_Gösterilen metin_
Emsal Mahkeme Kararı Ankara 10. Asliye Ticaret Mahkemesi 2022/187 E. 2022/208 K. 23.03.2022 T.

Görüntülediğiniz mahkeme kararı henüz kesinleşmemiştir. Yararlı olması amacıyla eklenmiştir.

T.C. ANKARA 10. ASLİYE TİCARET MAHKEMESİ
TÜRK MİLLETİ ADINA

T.C.
ANKARA
10. ASLİYE TİCARET MAHKEMESİ
GEREKÇELİ KARAR

ESAS NO : 2022/187 Esas
KARAR NO : 2022/208

HAKİM : … …
KATİP : … …

DAVACI : … … – …
VEKİLİ : Av. … …
DAVALI : … …

DAVA : Tazminat (Özel Sigorta Sözleşmesinden Kaynaklanan)
DAVA TARİHİ : 17/03/2022
KARAR TARİHİ : 23/03/2022
KARAR YAZIM TARİHİ : 23/03/2022

Mahkememize açılan Tazminat (Özel Sigorta Sözleşmesinden Kaynaklanan) davasının yapılan açık yargılaması sonunda;
DAVA:
Davacı vekili, dava dilekçesinde özetle, 19/10/2021 tarihinde … plakalı aracın karışmış olduğu kaza neticesinde davalı kasko şirketince ödenen rayiç bedelin eksik olarak belirlenmesi sonucunda gerçek rayiç ile arasındaki farkın, rayiç bedelin gecikmeli olarak ödenmesi sonucu araç fiyatlarındaki değişim nedeniyle uğranılan zararın ve müvekkilinin, ikame araç temin edilmemesi sebebiyle araçsız geçirdiği süre boyunca bu sebepten dolayı zararı uğradığını belirterek şimdilik 100,00 TL maddi zararın kaza tarihinden itibaren işleyecek en yüksek faiz ile davalıdan tahsiline, vekalet ücreti ve yargılama giderinin davalıya yükletilmesine karar verilmesini talep ve dava etmiştir.

_Verilen bilgiler_
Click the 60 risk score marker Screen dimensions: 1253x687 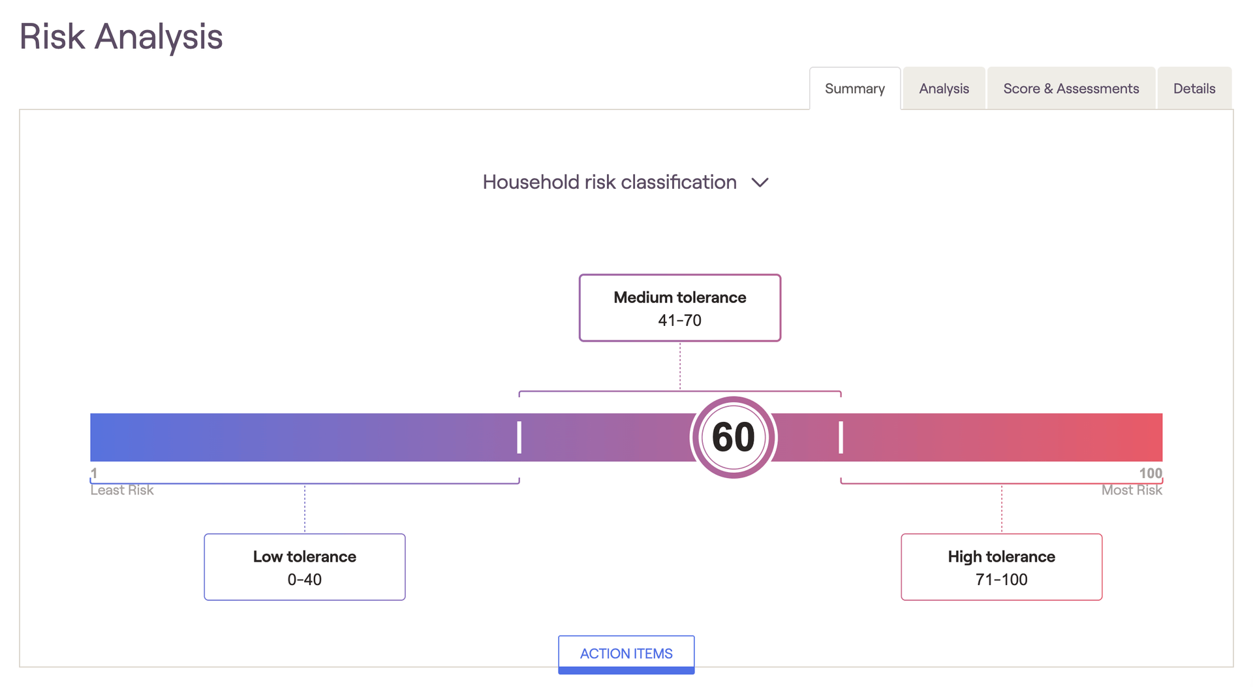(733, 437)
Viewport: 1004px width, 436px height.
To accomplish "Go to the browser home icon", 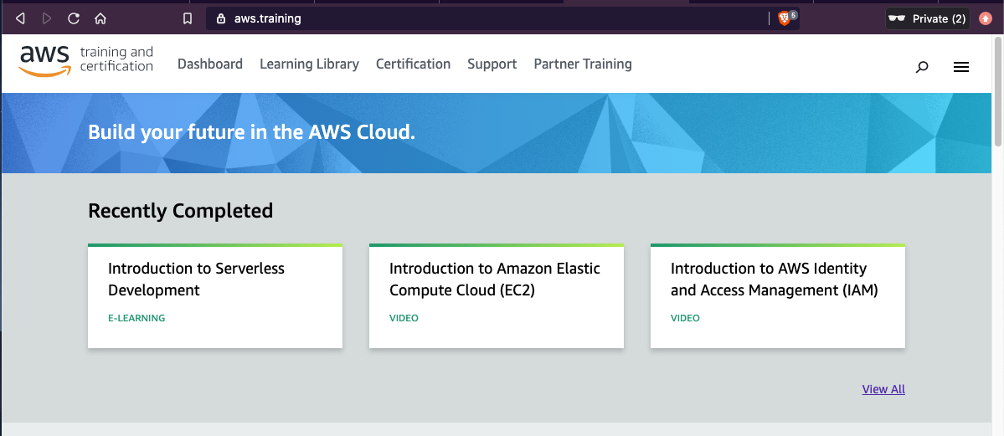I will pos(100,18).
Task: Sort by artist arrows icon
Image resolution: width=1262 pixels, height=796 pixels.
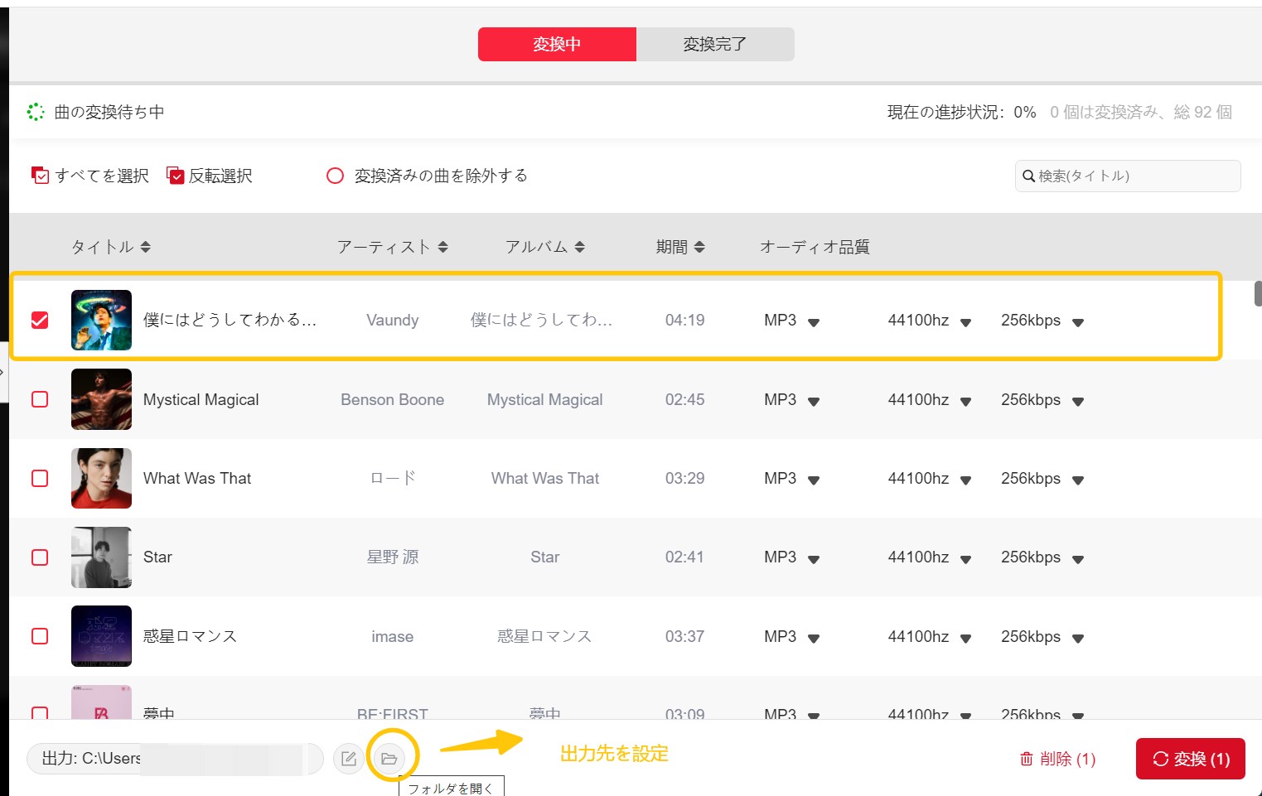Action: click(x=443, y=247)
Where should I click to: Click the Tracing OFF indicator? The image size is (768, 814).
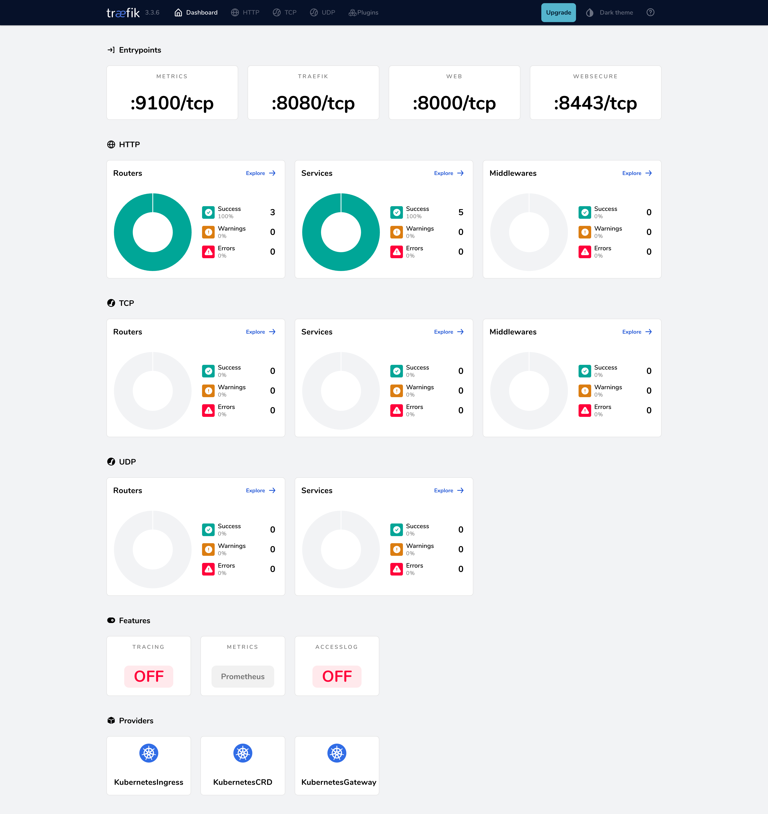[148, 676]
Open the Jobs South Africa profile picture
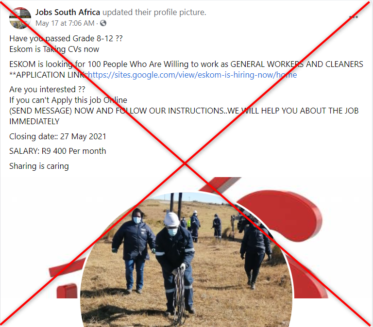The height and width of the screenshot is (327, 373). [x=20, y=18]
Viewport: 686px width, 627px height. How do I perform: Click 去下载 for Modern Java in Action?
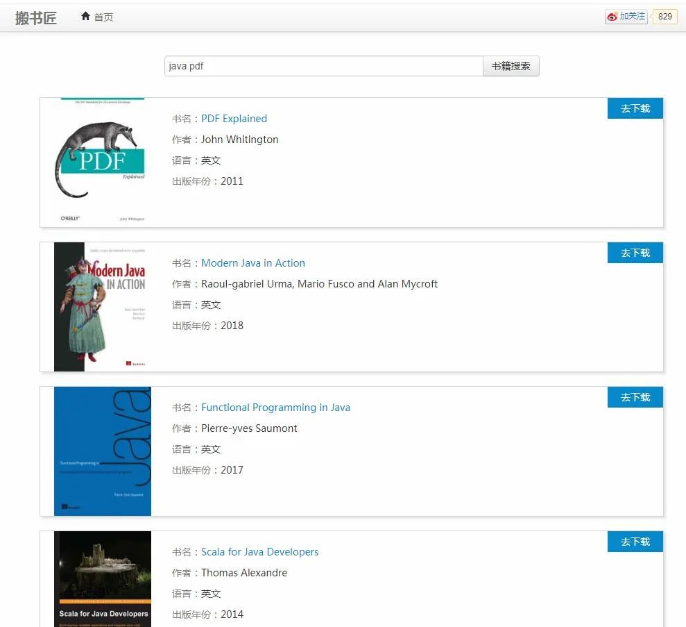pos(635,253)
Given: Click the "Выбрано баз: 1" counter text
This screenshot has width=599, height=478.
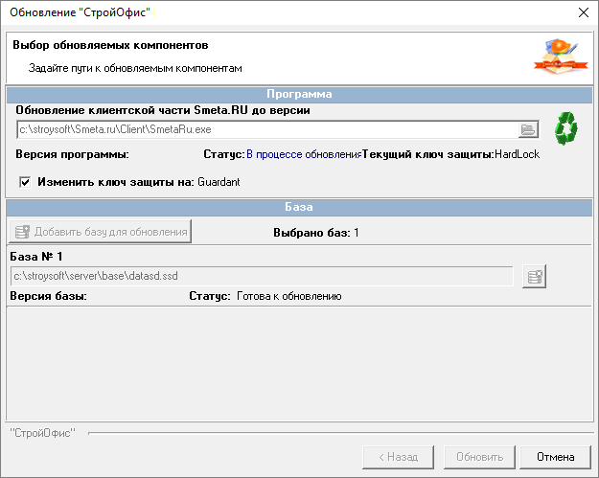Looking at the screenshot, I should coord(316,232).
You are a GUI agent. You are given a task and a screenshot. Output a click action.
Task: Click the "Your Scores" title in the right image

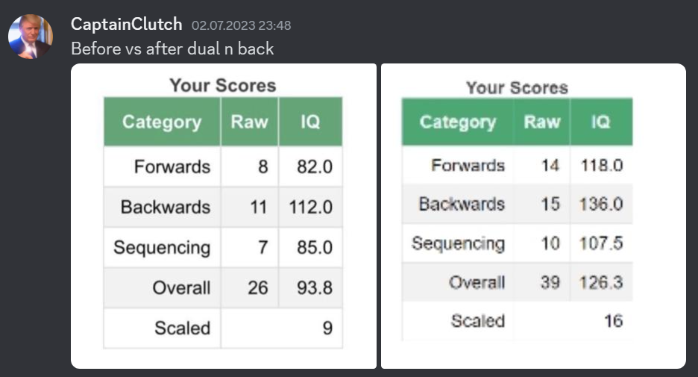517,88
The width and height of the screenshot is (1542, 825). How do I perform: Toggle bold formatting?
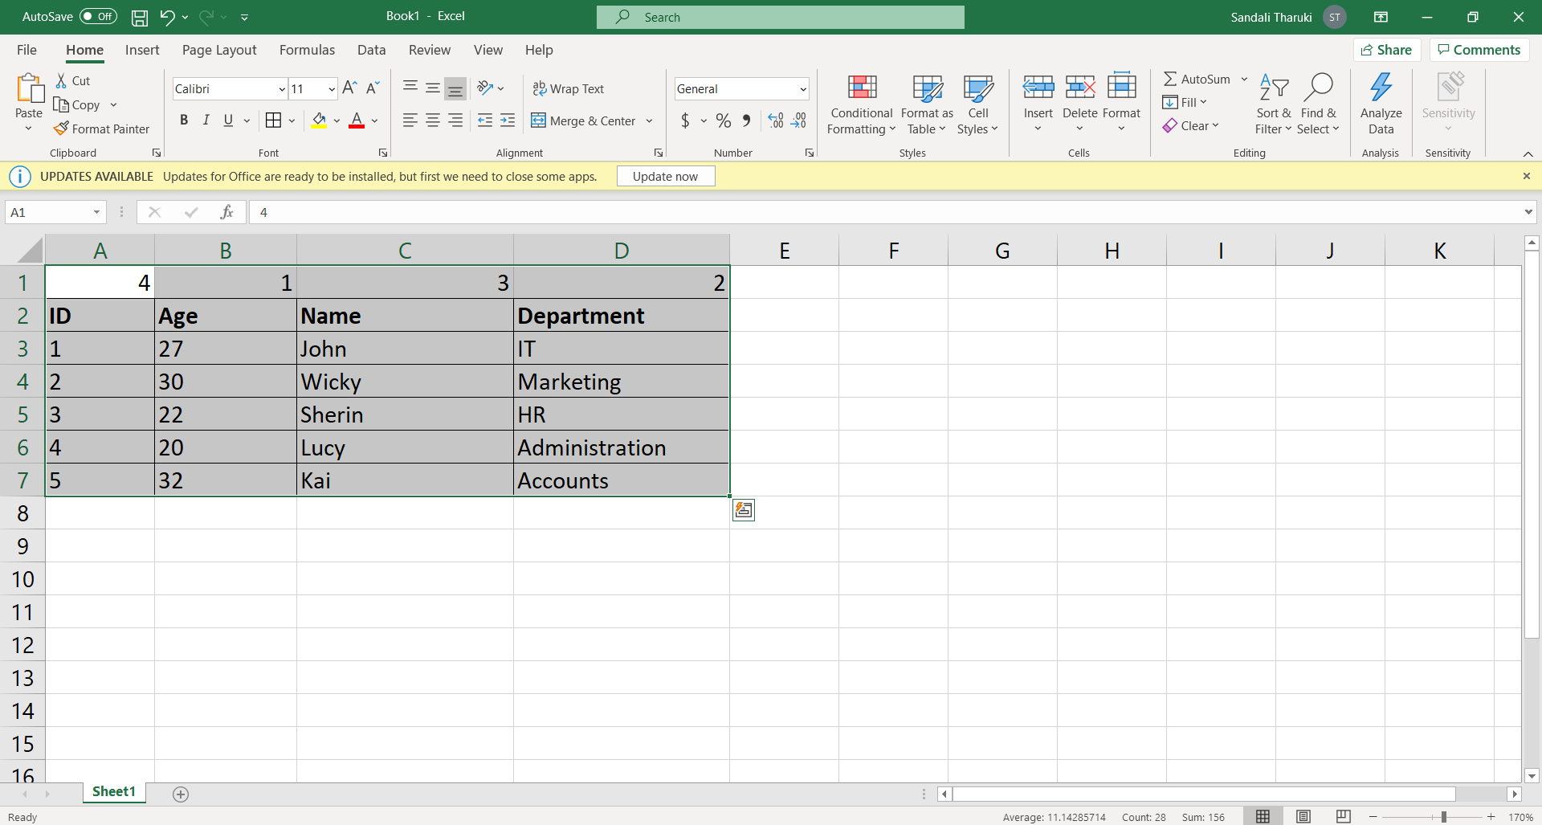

_Yapılacak iş_
Şu ifadelerin mahkeme kararıyla uyuşup uyuşmadığını belirtin: (a) Dava 17/03/2022 tarihinde açılmıştır. (b) Davacı şimdilik 1.000,00 TL maddi zarar talep etmiştir. (c) Karar kesinleşmiştir. Her biri için evet ya da hayır deyin ve karardaki belirleyici sözleri aynen aktarın. Kayıtların bu işle hiçbir ilgisi yoktur.

_Tam çözüm_
(a) Evet: "DAVA TARİHİ : 17/03/2022"
(b) Hayır: "şimdilik 100,00 TL maddi zararın kaza tarihinden itibaren işleyecek en yüksek faiz ile davalıdan tahsiline"
(c) Hayır: "Görüntülediğiniz mahkeme kararı henüz kesinleşmemiştir."